Les communications présentaient l’œuvre poétique et artistique de Lounès Matoub sous ses multiples aspects. Lors de sa communication ayant pour thème « Slimane Azem –Matoub Lounès : deux hommes, un combat », le Dr Mohamed Rezzik, du département de français de l’université Mouloud-Mammeri, a mis l’accent sur la forte présence de la personnalité de Slimane Azem dans l’œuvre de Matoub Lounès. « Si la gamme de représentation de ce personnage, s’étend de la citation explicite jusqu’à l’évocation par l’une des propriétés morales comme l’exil (yenfa) ou encore le courage (izem), il n’en demeure pas moins que le choix est porteur d’un sens puisqu’il a plusieurs fois été réitéré. En choisissant le camp de Slimane Azem, Matoub Lounès semble avoir compris, dès le début de sa carrière artistique, qu’il était destiné à continuer une action de résistance contre les différentes formes de normalisation et de reniement de la lutte de l’identité berbère », a souligné le Dr Rezzik. Tout en rappelant « le caractère populaire et libre auquel tenait beaucoup Silimane Azem », il s’interroge : « Quelles sont les motivations (de Lounès Matoub) de ce choix ? Quelles sont ses différentes manifestions ? Et quel sera son devenir ? ». « Telles sont les principales interrogations auxquelles nous essayerons de répondre en nous appuyant sur le dispositif de la théorie de la réception littéraire », a conclu le Dr Mohamed Rezzik.

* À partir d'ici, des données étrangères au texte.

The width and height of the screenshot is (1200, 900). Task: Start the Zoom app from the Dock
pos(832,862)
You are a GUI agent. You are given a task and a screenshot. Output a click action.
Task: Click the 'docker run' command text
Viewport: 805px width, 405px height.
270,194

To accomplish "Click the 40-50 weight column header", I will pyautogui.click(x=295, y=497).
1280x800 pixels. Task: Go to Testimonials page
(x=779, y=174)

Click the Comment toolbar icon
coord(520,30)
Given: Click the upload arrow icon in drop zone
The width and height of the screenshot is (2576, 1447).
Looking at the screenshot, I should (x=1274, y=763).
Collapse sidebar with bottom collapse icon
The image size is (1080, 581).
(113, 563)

Pour sa part, Mme Leila Bouzenada, du département de français de l’université de Blida 2, a indiqué dans sa communication autour du thème « L’œuvre poétique de Lounès Matoub : un livre ouvert sur l’histoire », que « chantre de la musique

berbère engagée, Matoub Lounès continue, après sa disparition, à drainer des foules autour de ses chansons dont l’auditoire, large et diversifié, n’implique pas de classe particulière ». « Jeunes et moins jeunes, instruits ou moins, hommes et femmes, a poursuivi Mme Bouzenada, les amoureux de sa chanson ont la taille de son engagement, de sa verve et de son enthousiasme ». Elle a aussi expliqué que « l’une des raisons de cet attachement à l’œuvre de Lounès est sans doute le fait qu’elle s’oppose au mensonge historique et qu’elle dévoile le tabou idéologique ». Toujours avec un ton incisif, l’enseignante de l’université de Blida 2 a ajouté : « Elle (l’œuvre du rebelle) met ainsi la lumière sur une histoire qui, ayant été longuement instrumentalisée, provoque des doutes presque indéniables sur sa crédibilité. Combien de personnages glorieux ont été spoliés de sa teneur historique ? Combien d’autres ont été glorifiés par un discours politiquement hypocrite et mensonger ? Combien de réalités historiques ont été masquées et tues ? Combien d’autres ont été fabriquées ou exagérées ? ».